Le psychiatre Nicolas Franck, chef de pôle au centre hospitalier Le Vinatier à Lyon, explore le rôle essentiel des aidants dans l'amélioration de la santé mentale des patients. Dans son livre 'Aidants et fiers de l'être' coécrit avec Romain Rey, il met en lumière l'importance de mieux accompagner ces acteurs clés. Nicolas Franck a également contribué à la création du diplôme universitaire 'Pair-aidance en santé mentale et neurodiversité' proposé par l'université Lyon-I.
Les aidants, estimés entre 8 et 10 millions en France, jouent un rôle crucial dans notre société. Qu'il s'agisse d'un membre de la famille, d'un parent vieillissant, d'un enfant malade, d'un conjoint, d'un ami ou même d'un collègue, chacun peut être amené à devenir un aidant à un moment de sa vie. Ces millions de personnes assument parfois cette responsabilité sans même en avoir conscience, sans identifier le terme 'aidant' à ce qu'ils font.

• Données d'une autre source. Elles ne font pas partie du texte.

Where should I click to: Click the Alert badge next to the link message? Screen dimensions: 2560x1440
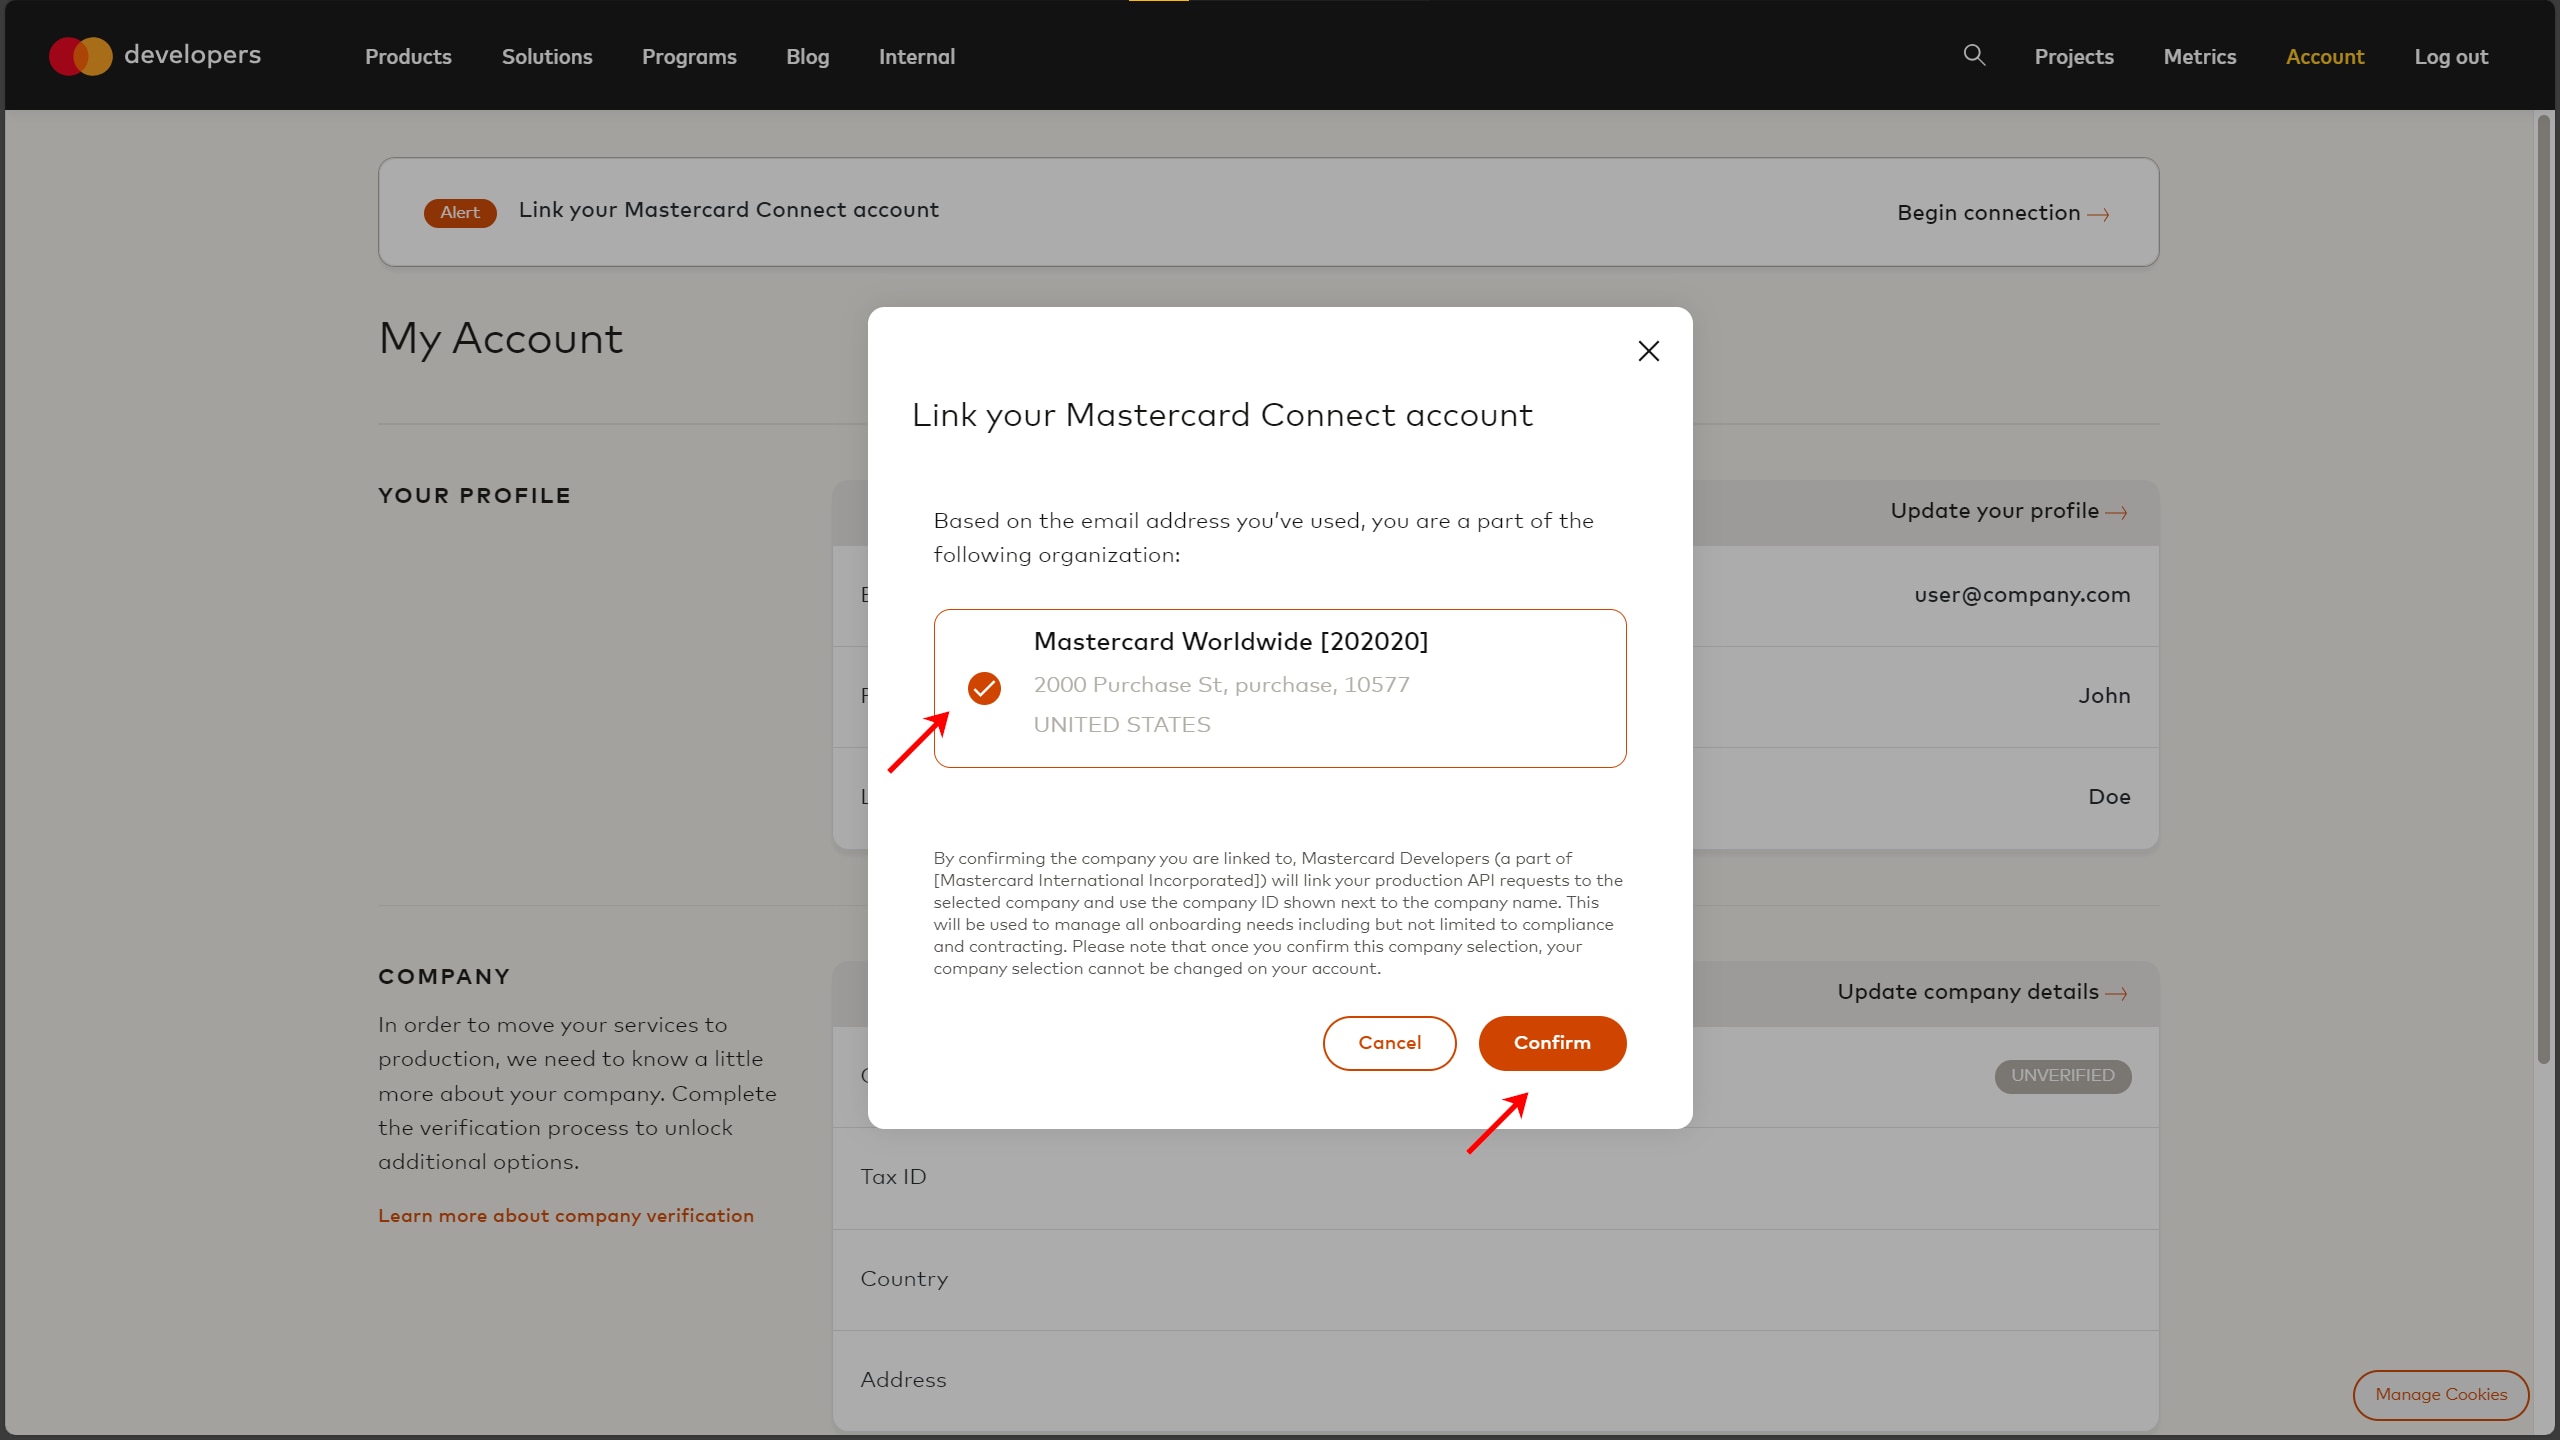click(x=460, y=212)
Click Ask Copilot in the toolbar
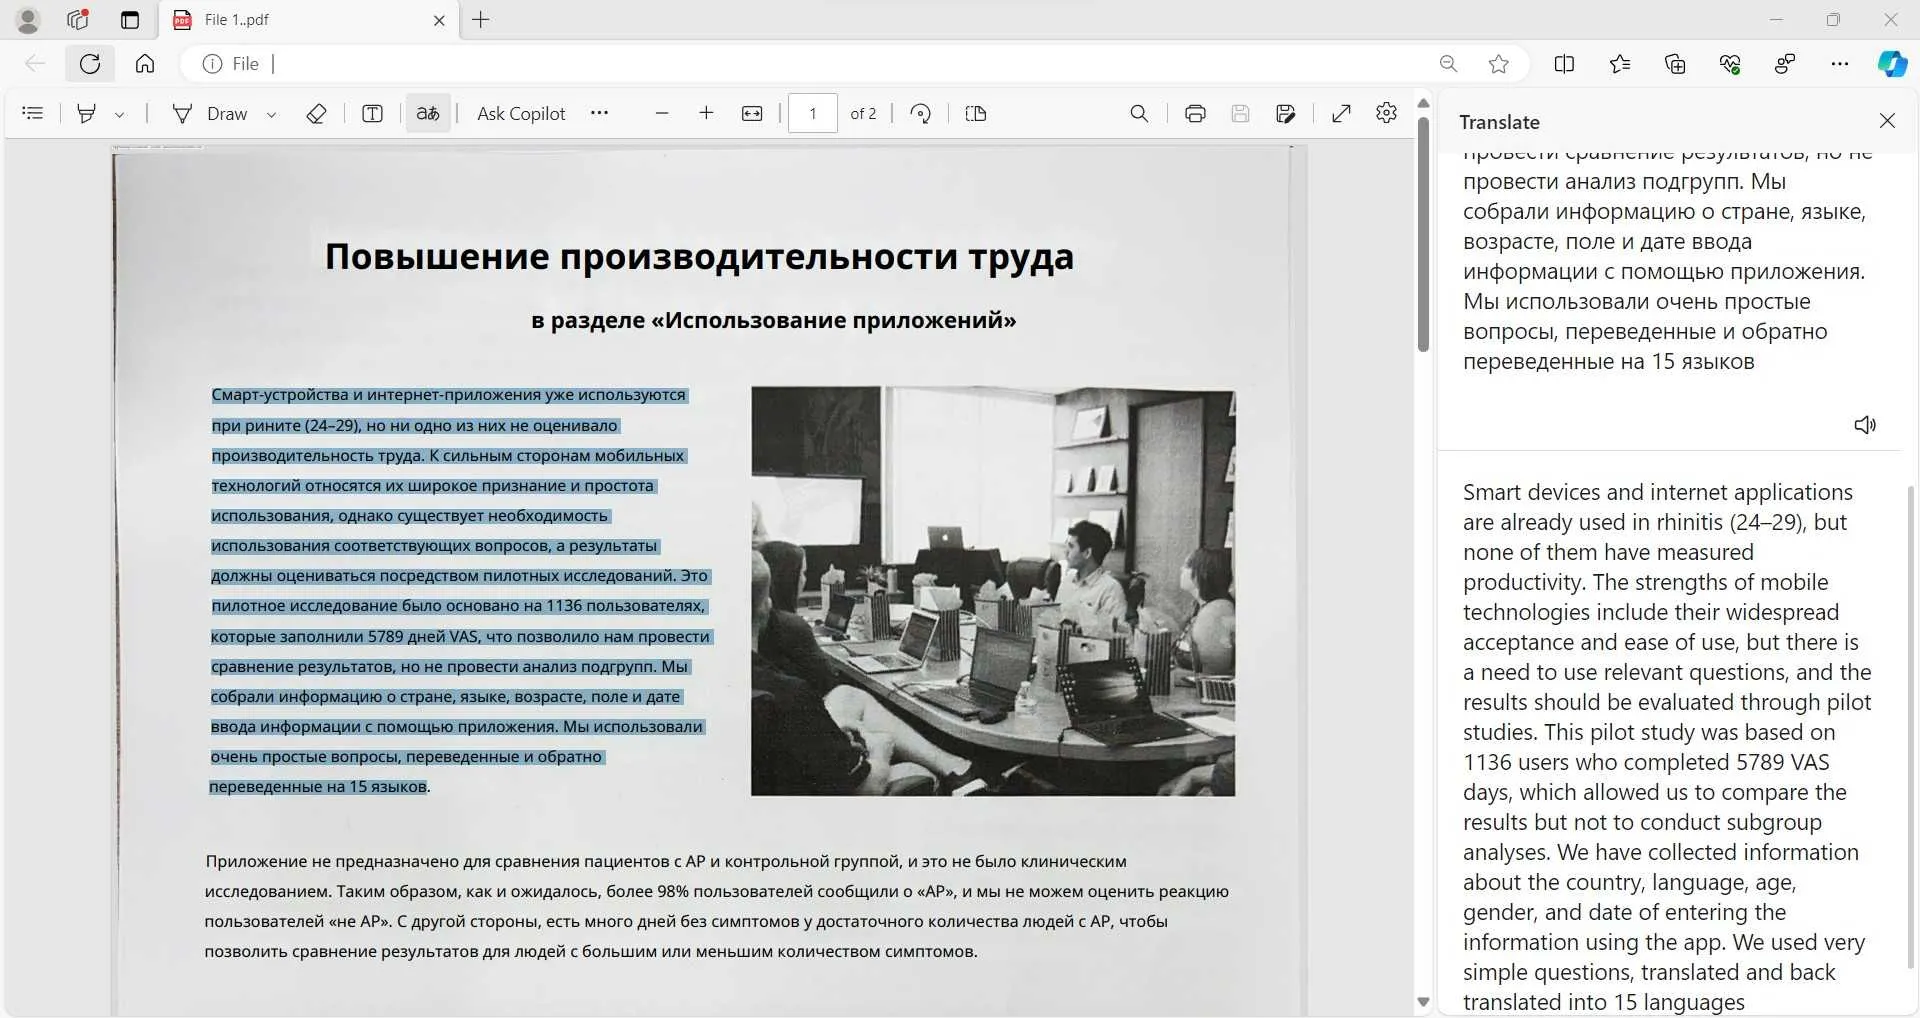This screenshot has height=1018, width=1920. tap(519, 113)
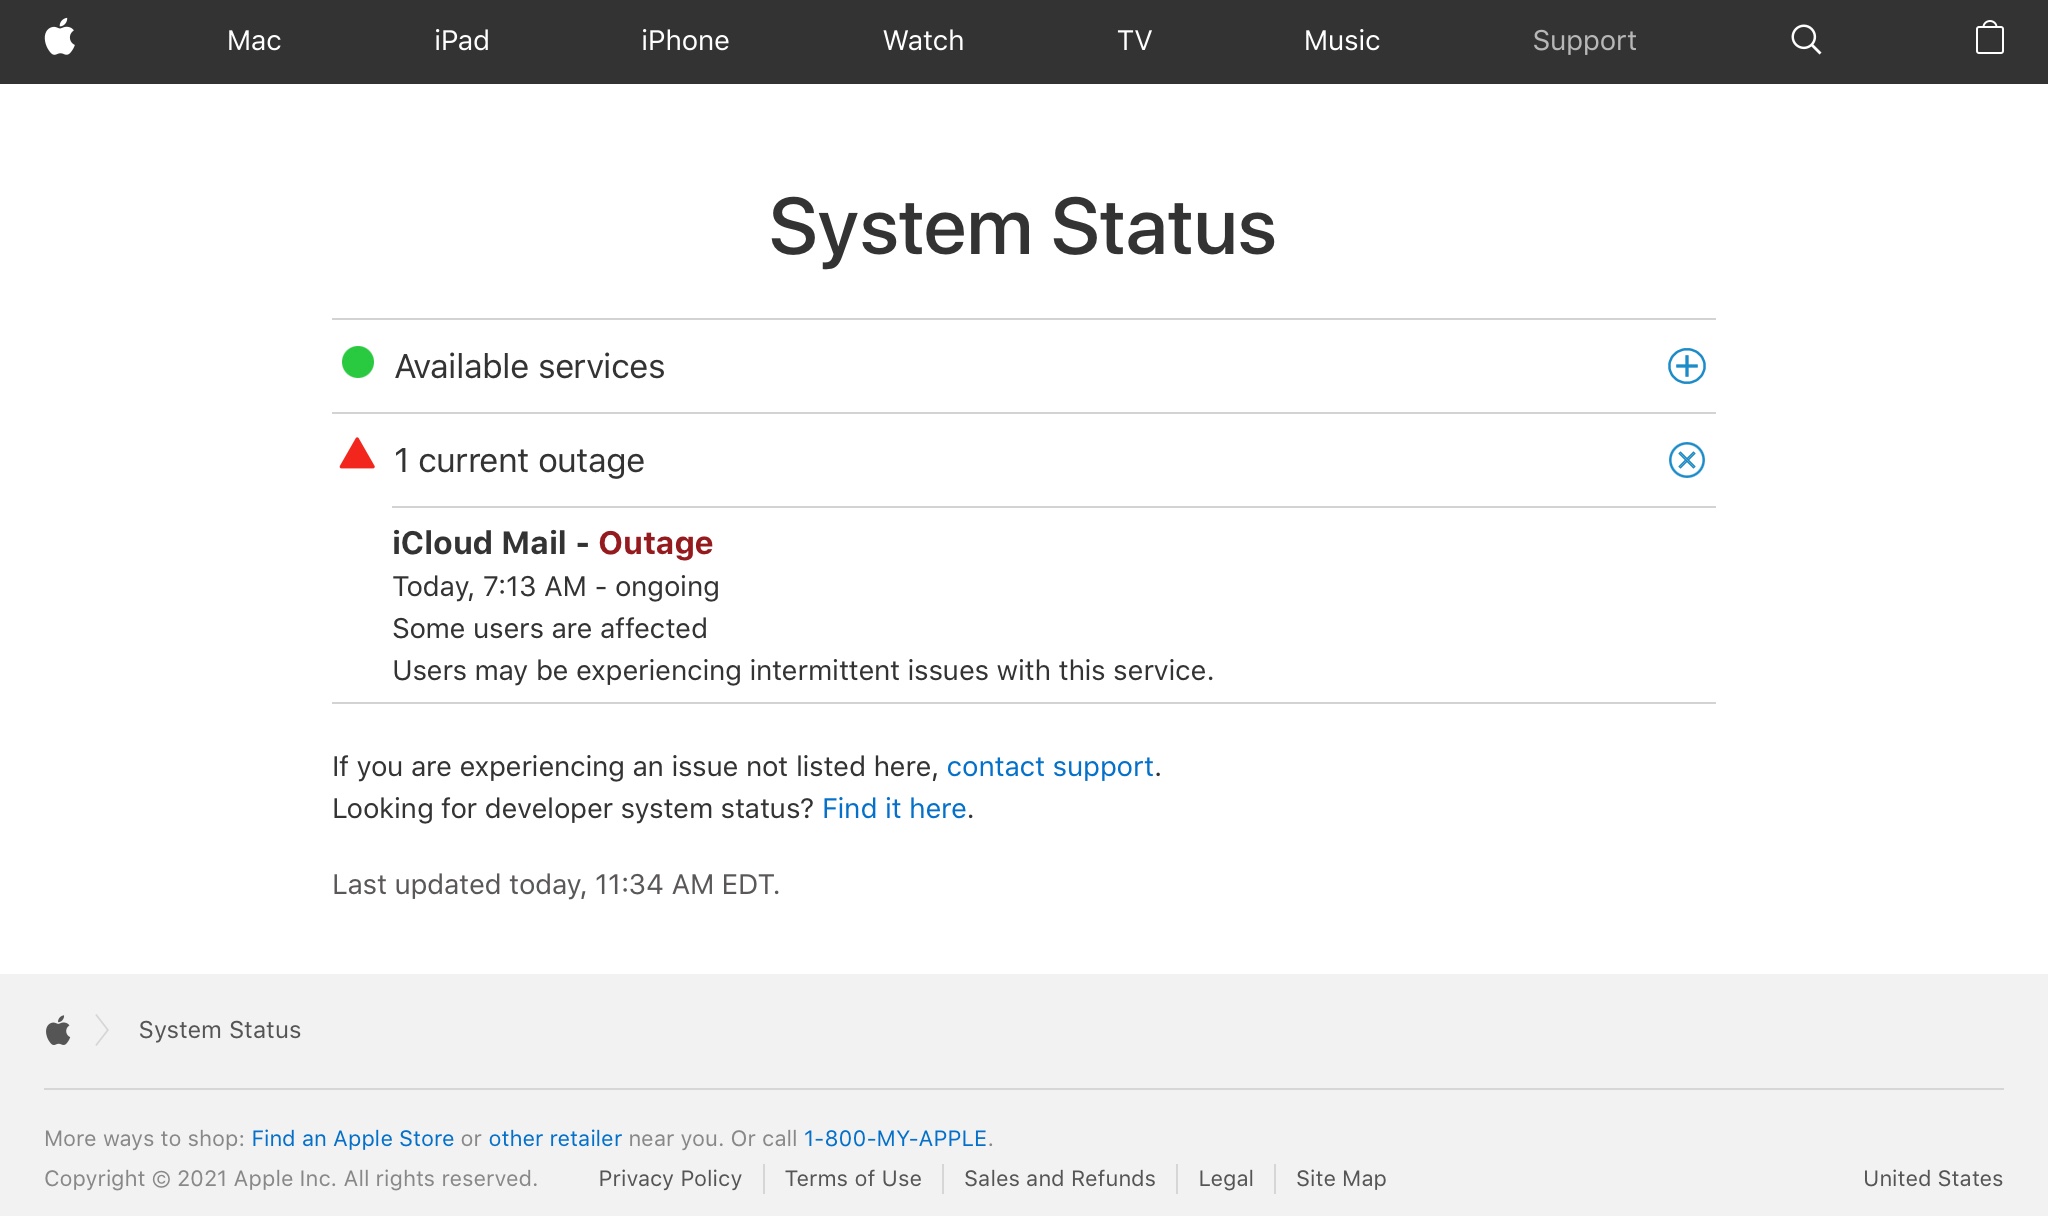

Le terme 'aidant' englobe une diversité de situations. Du simple coup de main ponctuel pour faire les courses à l'accompagnement quotidien d'un conjoint atteint de maladies comme la maladie d'Alzheimer ou un enfant souffrant de troubles psychiatriques tels que la bipolarité ou la schizophrénie, les niveaux d'implication varient considérablement. Pour les aidants les plus engagés, la charge mentale et physique peut être extrêmement lourde, entraînant un épuisement réel et, selon certaines études, une réduction de l'espérance de vie. Ce fardeau s'accompagne souvent d'un stress chronique et d'un isolement marqué.